Since new sales of passenger cars and commercial vehicles (CV) have moderated, prospects for companies with exposure to other segments of the auto industry or those present in other segments tend to be brighter.
One such company is Wheels India, a leading supplier of steel wheels for on-road and off-road vehicles. Although the company derives about 50 per cent of its revenues from the sale of steel wheels for CV and cars, it is a leading supplier of wheels for tractors and mining vehicles too.
Besides, it has diversified into making air suspension systems for buses, trucks and trailers, which unlike wheels have a higher service and replacement market. It also makes steel structural components for power plants.
Together, these currently bring in about 5-7 per cent of the revenues. At the current market price of Rs 314, the stock trades at a PE of just nine times its trailing 12-month earnings.
Despite the moderation witnessed in the domestic auto volumes, the company has put up a good second quarter performance.
For the three months ended September 2011, net sales have grown by 19 per cent to Rs 496 crore and net profits have more than doubled to about Rs 11 crore, over the same quarter last year.
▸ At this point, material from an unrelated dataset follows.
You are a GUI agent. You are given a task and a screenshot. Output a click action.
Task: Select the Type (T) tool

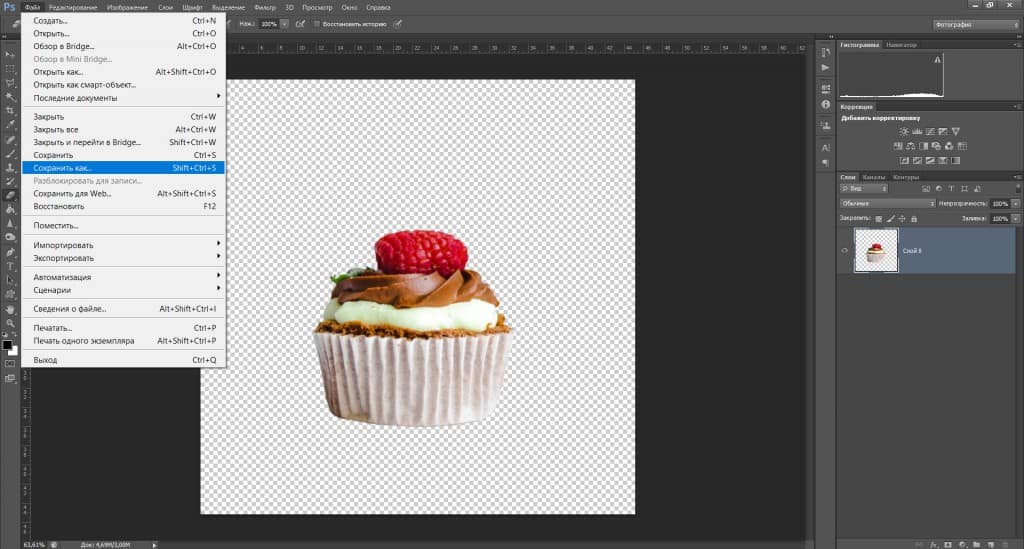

A healthy outlook for tractor sales (60 per cent market share in tractor wheel supplies) and a robust export demand for mining wheels imply that the company will continue to show strong growth. This makes a good case for investment in the Wheels India stock.
With 34 clients globally and supplying to markets such as Japan, Korea, North America, Europe, Brazil, China and Indonesia, the company has been a beneficiary of the strong demand for large mining trucks witnessed in these export markets.
Catering mainly to the mining and construction equipment industry abroad, Wheels India derives about 15-20 per cent of revenues from exports. Going forward, based on projections from customers, the company expects exports to continue to drive topline growth in the next 12-18 months.
This market, along with tractors, air suspension systems and power plant parts also brings in superior margins when compared with ‘mass market' products such as CV and passenger car wheels.
While these factors are expected to keep profitability intact in the near term, the company will fire on all cylinders once the domestic auto markets regain momentum.
With the interest rates expected to peak out soon and demand for freight holding up, CV sales will gain traction sooner than later.
Also, the company has been roped in for many of the new passenger car launches and so, volume growth on this front will not be difficult to come by. It has about 45-50 per cent market share in both these segments.